Amongst all the possible forms of software, I sense that mobile applications have the most potential because they can be used by a lot more people who are not in front of a computer.
Here is my mission statement:
- people don’t care about their « experience » using an app.
- they need to accomplish something
- they need to do it using the less amount of time possible and get back to whatever they were doing previously
- people want to be comforted about what they are trying to do
- that the app won’t break
- that the app will do its best to catch and repair possible error
- The app should always show the state it is in.
- People do not have fancy devices. They own what they can afford. And climate change will be a forcing factor to reuse as much as we can; especially electronic devices.

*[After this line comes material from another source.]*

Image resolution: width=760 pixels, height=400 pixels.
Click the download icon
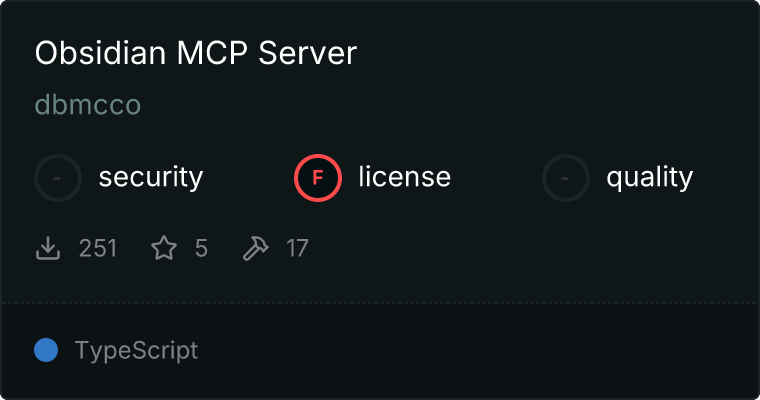48,248
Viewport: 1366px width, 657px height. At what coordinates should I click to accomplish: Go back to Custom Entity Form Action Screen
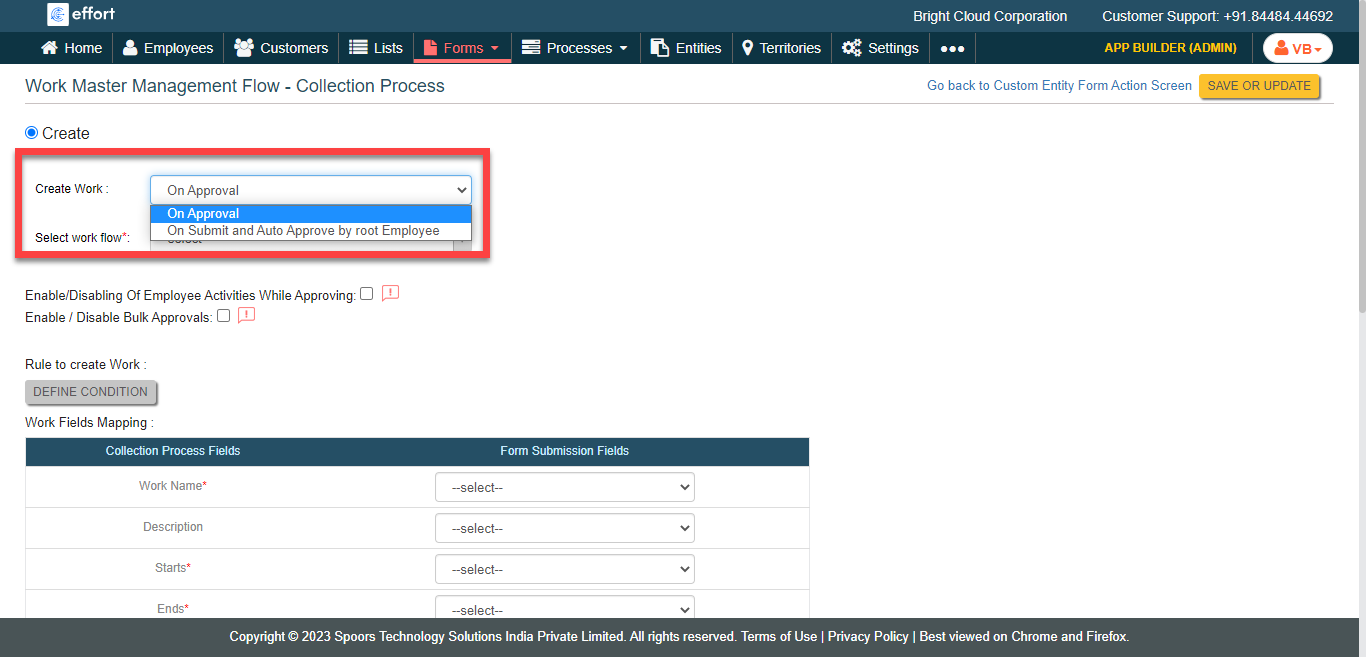(x=1059, y=86)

- App should work on whatever, not too ancient a device. My baseline is Android 4.4
- Apps must be lightweight to install. Do not force your user to download 350Mo on a slow connection.
- Apps must take all necessary counter measures to not drain the user’s battery
That’s why I only develop PWAs
The one and only requirement from my side is to minimize as much as possible the amount of code that the user has to download.
The consequence is that I do not use any framework.
This solves two other annoying facts
- Writing vanilla Js, you’re using the browser API. You don’t have to learn, adapt to the other paradigm that a framework will throw at you. Errors are your own. You do not have to spend time debugging what the framework does and which is not documented.
- You don’t need to build. No build tool to install, configure and debug when the build chain breaks.
I only use gzip at the server level
The more I write code, the more I question the relevance of heavy abstraction levels
Of course, it might be of interest in some cases. Like huge teams with hundreds of devs, huge projects for big companies, and big agencies.
My practice is much more close to the business. Most of the time I’m the sole dev, as well as the sole contact with stakeholders and users.
I learn the trade, question the processes, and ship only what is needed and will be used.
Business code should not be buried/ decoupled in multiple files which prevents anyone to understand easily what this is about.
This sits well also with the type of mobile app I develop.
PWAs shine when:
Mobile workers need to collect data and send it back to some distant other entities. Headquarters, team leader, regional org…
They need a tool that won’t drain their battery, will be easy to use, will work while offline, and will sync whenever connectivity is back and sufficient.
As I said, PWAs offer all of this by default.
HTML gives you form controls for free, with all the accessibility built-in.
Service worker will let you navigate from page to page without a round trip to the server.
No need for a bloated framework/ router.
Browser indexDB will store any data waiting to be synced to a distant server. Yes, even audio/ video files.
This is what we all should be aiming for:
write applications with the least amount of code possible, with a constant sense of the amount of energy and resources our functions consume.
Climate change is here. IT never fulfill its promise to lessen the resource needed to function as a society. On the contrary, it has been a constant driver of growing CO2 emissions.
There is no fatality in this.
I decided a long time ago to be rigorous in my choices regarding technology.
Web technology may not be the « closest to the metal ». But it’s universal, well documented, backward compatible. And as I said, will work on any kind of device that offers a browser.